Initial locations include existing bus lanes on Pacific Street approaching the Montlake Bridge, Wall and Battery streets east of Third Avenue, and N. Midvale Place (Route 44) between 45th and 46th.
Success will be evaluated based both on compliance rates and on the durability of the painted bus lane surface. Other locations are likely if the initial installations prove successful. At this point we’re focused on 24/7 bus lane locations, but will try to adapt the new approach to part time (i.e., peak-only) locations if successful.
SDOT doesn’t yet have a cost estimate, but pouring a bunch of paint over an existing bus lane shouldn’t be that expensive. I suspect that this improvement, like all sensible bus improvements, will deliver measurable improvements to speed and reliability at almost negligible cost. On Battery St in particular (where I used to walk to work every day), the existing bus lane restriction is somewhat effective, but the channelization is complex and confusing to drivers unfamiliar with the area.

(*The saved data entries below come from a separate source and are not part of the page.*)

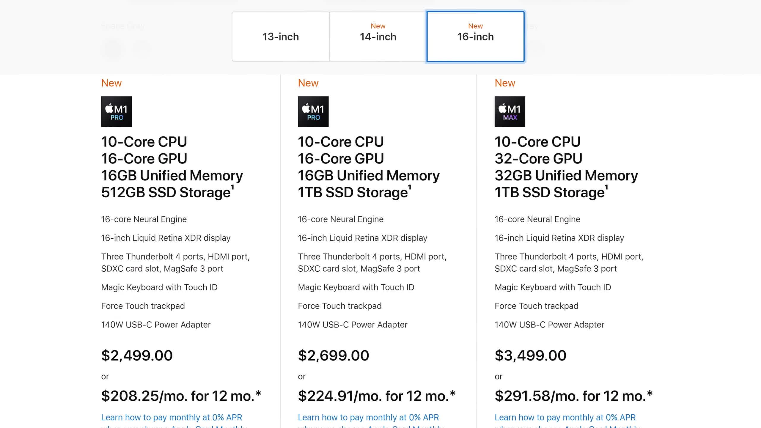
Task: Click footnote 1 on the M1 Max storage heading
Action: (x=606, y=188)

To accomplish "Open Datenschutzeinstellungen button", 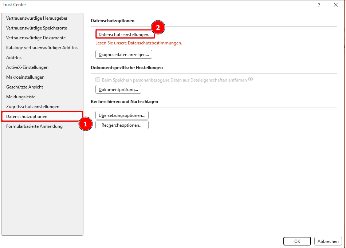I will (x=125, y=34).
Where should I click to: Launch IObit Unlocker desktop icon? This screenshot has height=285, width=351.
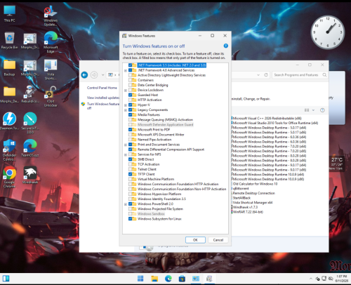(x=51, y=96)
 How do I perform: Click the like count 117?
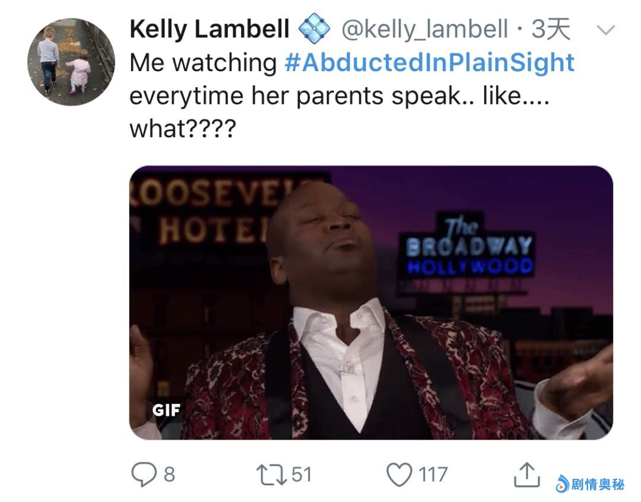[433, 475]
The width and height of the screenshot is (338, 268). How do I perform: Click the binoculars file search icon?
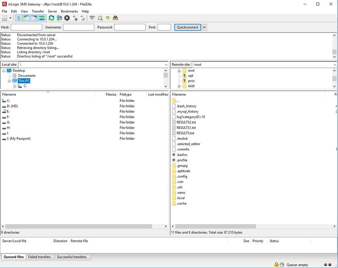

A swath of bright red paint would help communicate to drivers where they aren’t supposed to be.
If these lanes prove to be effective (and they’ll still need more enforcement than today, to meet their full potential), I’d like to see SDOT go to the next step: mixing red color into the asphalt of the road surface the next time the road is paved. This ensures the color will last the lifetime of the road surface, and is the way most bus lanes seem to be implemented in the places (like central London, pictured above) where they are truly ubiquitous and permanent.